_Task description_
From the post about children returning to school, reproduce word for word the stretch from "A new and wonderful" through "swings and playing!".
[[ Text segment, beginning ]]
A new and wonderful and used-to-be familiar thing is happening in our neighborhood – there are kids on the playground at Mulick Park Elementary School. Last week Tuesday morning Emma noticed some signs put up by the school: ‘We’re so glad you’re back! Your friends at Evergreen Elementary.’ (Evergreen is the Christian school across the street from Mulick Park Elementary School, and it was beautiful to see them reaching out this way.) The traffic has increased. More school buses are driving through the early morning darkness. And you can see kids swinging on the swings and playing!
And all
of last week and this week, the song Your Labor Is Not in Vain by the Porter’s
Gate has been running through my mind, especially these last few verses:
Your
labor is not in vain
The vineyards you plant will bear fruit
The fields will sing out and rejoice with the
truth
For all that is old will at last be made new
The vineyards you plant will bear fruit
I am with you, I am with you
I am with you, I am with you
For I have called you, called you by name
Your
labor is not in vain
The houses you labored to build
Will finally with laughter and joy be filled
The serpent that hurts and destroys will be
killed
And all that is broken be healed
I am with you, I am with you
I am with you, I am with you
For I have called you, called you by name
Your labor is not in vain
Playgrounds
full of the sound of children again, after months of waiting and praying and
hoping and wearing masks, and limiting our interactions and gatherings, and
being cautious. My heart is full of gratitude. Gratitude for answered prayers,
for the sight of children being children and doing something normal – going to
school. And I am so thankful that Bri, and hopefully other children in our
congregation, is getting to be in person again.
I feel
like the pandemic, and particularly this stage of it, is deepening my
experiences of both gratitude and grief. Maybe there’s something about having
the vaccine, and more of a possibility of an end in sight that creates the
space to feel both so strongly. I’m weary too, I think we’re all weary. And in
the weariness, it’s good to do both - to give thanks and to grieve. To keep
noticing what we’ve been given. To keep thanking the people who bless and
sustain us. And to name and mourn the losses. We need to do both, so that we
don’t ‘lose heart,’ as the author of Hebrews writes.
One of
the books I’m reading these days is Kitchen Table Wisdom: Stories that Heal by
Rachel Naomi Remen. I read yesterday, ‘...we have in us both sides of
everything.... Sometimes our vulnerability is our strength, our fear develops
our courage, and our woundedness is the road to our integrity.’
The refrain of the song repeats God’s promise: ‘I
am with you, I am with you.’ We are not alone in our weariness, or in our
gratitude or in our grief, or in whatever we are experiencing. God promises, ‘I
am with you, I am with you’ and one day all that is broken will be healed.
[[ Text segment, end ]]
[[ Data block, beginning ]]
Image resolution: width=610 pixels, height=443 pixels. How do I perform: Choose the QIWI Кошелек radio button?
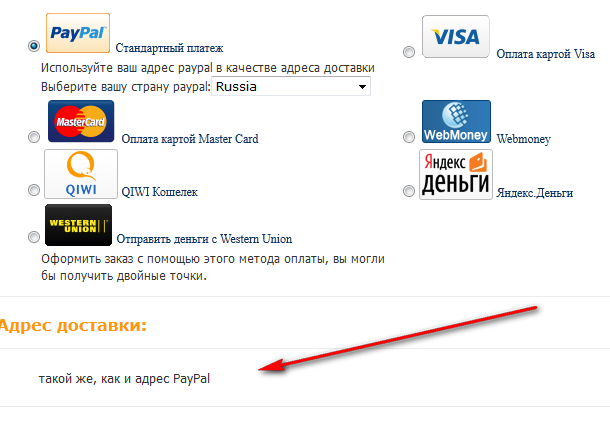tap(34, 190)
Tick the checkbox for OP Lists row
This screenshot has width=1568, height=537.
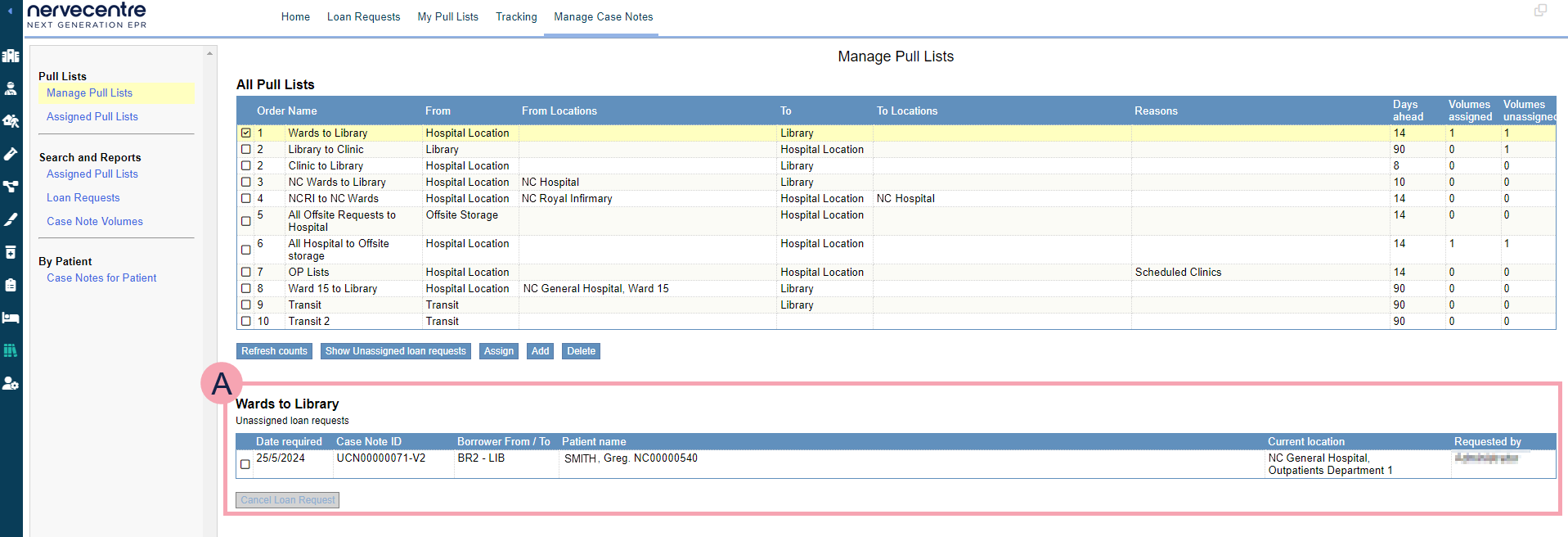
[[ Data block, end ]]
_Response area_
A new and wonderful and used-to-be familiar thing is happening in our neighborhood – there are kids on the playground at Mulick Park Elementary School. Last week Tuesday morning Emma noticed some signs put up by the school: ‘We’re so glad you’re back! Your friends at Evergreen Elementary.’ (Evergreen is the Christian school across the street from Mulick Park Elementary School, and it was beautiful to see them reaching out this way.) The traffic has increased. More school buses are driving through the early morning darkness. And you can see kids swinging on the swings and playing!